Daniel Foley (1815–1874) was a professor of Irish.

==Life==
Foley was born at Tralee, County Kerry, Ireland in 1815. His parents were poor people, and he had never worn shoes, when he obtained employment in the shop of Patrick Grey in Tralee. Under the influence of a clergyman in the neighbourhood he left the Roman Catholic church, and was sent to study for ordination in the then established Church of Ireland at Trinity College Dublin. He was in time ordained, and took the degree of B.D., and obtained the prebend of Kilbragh, in the cathedral of Cashel, and the rectory of Templetuohy. Irish was his native tongue, and in 1849 he was appointed professor of that language in Trinity College Dublin, and held the office till 1861.

While holding this office he wrote a preface to a small Irish grammar by Mr. C.H.H. Wright, and An English-Irish Dictionary, intended for the use of Students of the Irish Language (Dublin 1855). This work was based on a dictionary prepared early in the nineteenth century by Thaddeus Connellan, but published without a date, long kept in sheets, and issued in Dublin from time to time with a variety of false title-pages. Foley altered some of the Irish interpretations, and added a good many words.

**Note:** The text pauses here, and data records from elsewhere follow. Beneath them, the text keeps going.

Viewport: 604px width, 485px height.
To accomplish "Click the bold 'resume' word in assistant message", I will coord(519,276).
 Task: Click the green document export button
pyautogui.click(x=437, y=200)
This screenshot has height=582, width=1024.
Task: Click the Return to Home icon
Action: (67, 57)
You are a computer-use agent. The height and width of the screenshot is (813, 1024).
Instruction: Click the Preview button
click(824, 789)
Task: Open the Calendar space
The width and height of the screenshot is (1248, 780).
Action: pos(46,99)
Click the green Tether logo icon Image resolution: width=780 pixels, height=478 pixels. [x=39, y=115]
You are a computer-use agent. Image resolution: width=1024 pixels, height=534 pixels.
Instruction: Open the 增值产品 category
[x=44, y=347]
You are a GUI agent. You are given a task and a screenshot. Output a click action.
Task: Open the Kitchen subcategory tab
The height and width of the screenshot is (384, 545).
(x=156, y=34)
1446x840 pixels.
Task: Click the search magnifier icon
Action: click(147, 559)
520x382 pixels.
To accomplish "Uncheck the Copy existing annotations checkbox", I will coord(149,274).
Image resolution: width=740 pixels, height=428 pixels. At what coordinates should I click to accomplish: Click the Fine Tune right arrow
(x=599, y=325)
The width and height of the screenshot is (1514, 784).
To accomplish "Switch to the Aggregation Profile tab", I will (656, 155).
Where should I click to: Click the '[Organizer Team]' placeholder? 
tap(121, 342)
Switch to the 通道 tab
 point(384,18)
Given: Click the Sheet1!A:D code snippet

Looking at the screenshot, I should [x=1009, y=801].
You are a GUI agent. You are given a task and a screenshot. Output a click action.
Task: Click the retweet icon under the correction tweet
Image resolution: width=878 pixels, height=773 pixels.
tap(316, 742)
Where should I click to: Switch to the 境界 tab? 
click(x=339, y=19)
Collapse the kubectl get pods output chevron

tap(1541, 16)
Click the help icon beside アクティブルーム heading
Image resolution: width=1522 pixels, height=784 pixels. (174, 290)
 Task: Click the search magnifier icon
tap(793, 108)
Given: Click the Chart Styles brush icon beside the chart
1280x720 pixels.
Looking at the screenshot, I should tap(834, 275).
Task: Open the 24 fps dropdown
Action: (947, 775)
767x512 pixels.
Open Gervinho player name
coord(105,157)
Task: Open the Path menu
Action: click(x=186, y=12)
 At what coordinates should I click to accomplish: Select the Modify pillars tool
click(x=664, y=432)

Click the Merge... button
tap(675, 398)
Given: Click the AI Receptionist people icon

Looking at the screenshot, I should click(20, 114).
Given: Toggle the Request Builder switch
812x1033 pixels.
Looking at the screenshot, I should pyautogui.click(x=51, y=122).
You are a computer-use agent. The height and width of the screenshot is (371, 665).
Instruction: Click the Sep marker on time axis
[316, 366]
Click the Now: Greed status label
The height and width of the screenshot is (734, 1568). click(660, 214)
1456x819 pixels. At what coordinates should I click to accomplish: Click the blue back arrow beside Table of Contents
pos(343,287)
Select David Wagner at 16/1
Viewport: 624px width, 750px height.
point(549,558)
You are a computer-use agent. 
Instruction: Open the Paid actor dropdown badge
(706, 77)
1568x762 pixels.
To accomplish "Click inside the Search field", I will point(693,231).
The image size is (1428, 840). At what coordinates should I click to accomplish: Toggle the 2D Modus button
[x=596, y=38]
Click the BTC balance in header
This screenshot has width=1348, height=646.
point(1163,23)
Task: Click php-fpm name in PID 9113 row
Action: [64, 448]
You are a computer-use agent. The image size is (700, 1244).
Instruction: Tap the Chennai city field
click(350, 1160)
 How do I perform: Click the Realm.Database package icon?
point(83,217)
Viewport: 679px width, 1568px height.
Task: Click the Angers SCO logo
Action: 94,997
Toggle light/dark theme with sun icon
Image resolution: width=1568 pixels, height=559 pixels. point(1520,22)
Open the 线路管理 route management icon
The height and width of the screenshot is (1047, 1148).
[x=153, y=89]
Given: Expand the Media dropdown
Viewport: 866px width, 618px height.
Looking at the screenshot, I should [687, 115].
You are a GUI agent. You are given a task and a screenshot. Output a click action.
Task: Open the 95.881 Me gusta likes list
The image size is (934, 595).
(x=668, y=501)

Many of the Irish words are inventions of his own, as "fuam-ainm" (sound-name) for onomato-poeia; or paraphrases, as "duine" (person) for microcosm, "eudaigh" (clothes) for caparison; or errors due to defective education, as "ainis" (anise) for caraway. Trinity College Dublin made a grant towards the publication, but as a dictionary it is of no authority. Foley took an active part in opposition to the disestablishment of the Church of Ireland, and lectured on the subject in England.

He died at Blackrock, near Dublin, 7 July 1874, and was buried in the cemetery of Kill o' the Grange.